前出のルクセンブルク人の男性は「チケットもパビリオンも事前予約しなくてはいけないので、操作に手こずりました」
一方、前出のルクセンブルク在住歴のあるドイツ人のリアンさんは完全キャッシュレスに関しては抵抗がないらしい。
「ルクセンブルクではキャッシュレス化がすごく進んでて、むしろそっちの方がスタンダードなんです。逆に現金で支払うほうが抵抗あります」
家族4人で万博に訪れたオーストラリア人のモエシャさん(17)がいう。
「日本に訪れた際に万博が開幕していることを知り、今朝チケットを求めて会場に行きました。ただ人がたくさんいて当日チケットをどこで買えるのか迷ってしまい、誘導された場所も違っていて、時間をかなりロスしてしまいました」
それでも会場内に入ると、大屋根リングには圧倒されたらしく、「早く登りたいです」と足早に駆けていった。
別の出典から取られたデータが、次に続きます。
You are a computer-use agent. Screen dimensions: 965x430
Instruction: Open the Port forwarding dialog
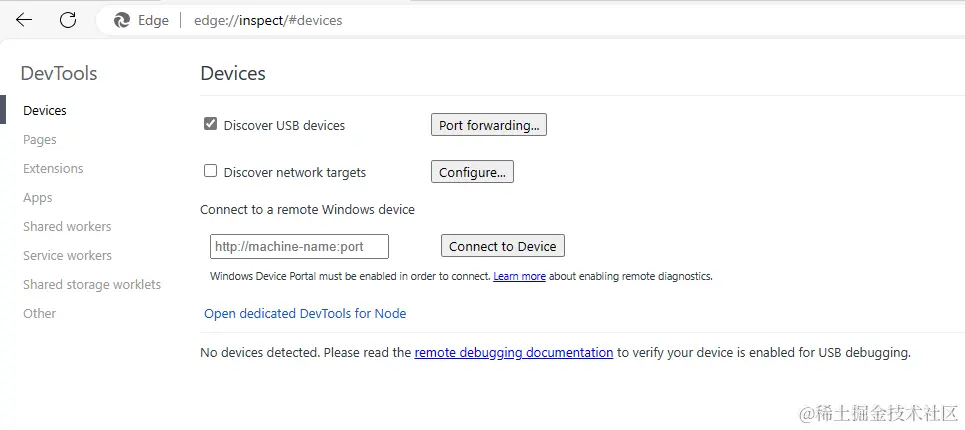click(x=489, y=125)
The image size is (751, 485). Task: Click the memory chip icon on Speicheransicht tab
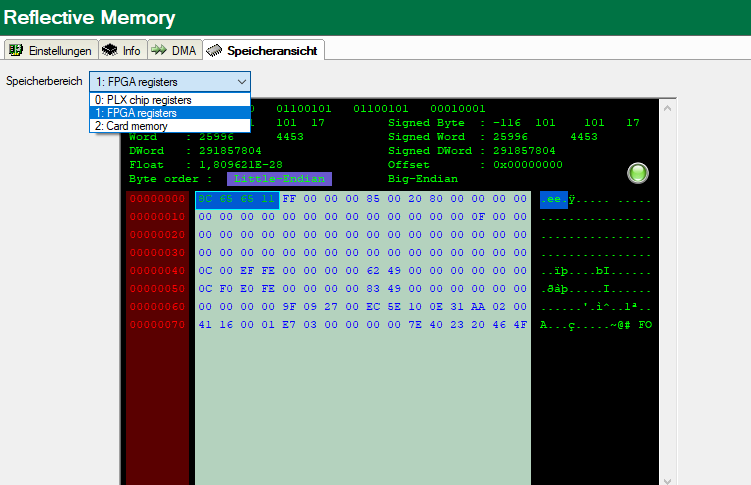coord(214,50)
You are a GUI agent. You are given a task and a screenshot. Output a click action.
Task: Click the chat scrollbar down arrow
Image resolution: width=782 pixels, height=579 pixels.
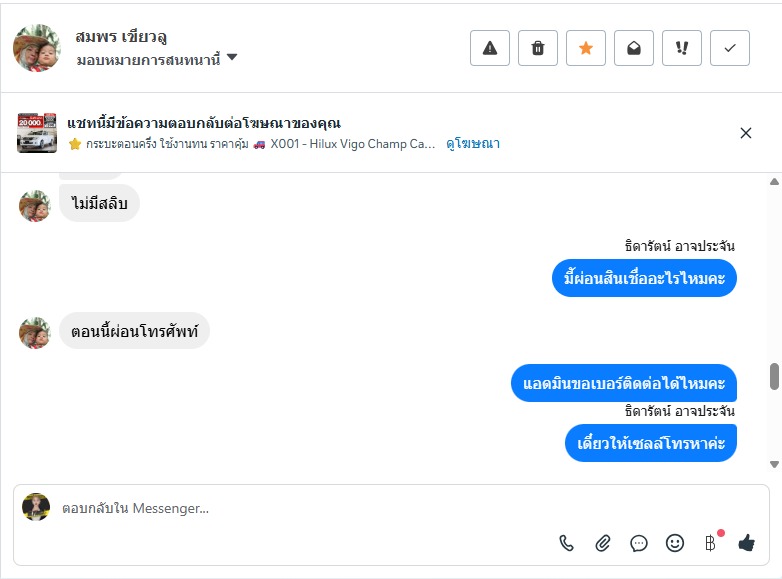[774, 464]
さらに、ブラジルから訪れたマルセーロさん(46)は、
「1年前に日本に来た際、万博が大阪で開催されることを知って、今回再び来日しました。カナダ館や日本館など4つのパビリオンを巡りましたが、どれも素晴らしかったです」
と話しつつ、システム関連では不満を吐露。
「オフィシャルアプリの操作にとにかく苦戦してます。5分以内に入らないとサインアウトになってしまい、そのたびに毎回ログインしなくてはいけないのがとても使いづらいです。チケット購入も難しかったし、パビリオンの展示内容を見る操作も難しかった」
同じくブラジル人のヒカルドさん(54)も、アプリの不便さについて指摘する。
「会場に地図があまり置いてないので、アプリの地図を見ているんですが、拡大できずにわかりづらいんですよ…。行きたいパビリオンがたくさんあるので探すだけで一苦労です」
それでも海外パビリオンで販売されていた現地のケーキをおいしそうに頬張り万博グルメを堪能していたお二人。
多様な国籍の人たちとの交流も万博の魅力のひとつだが、訪れる外国人の中には完全キャッシュレスとなった自販機の購入の仕方が分からず、スタッフに助けを求める姿もあり、外国人への対応が今後求められていきそうだ。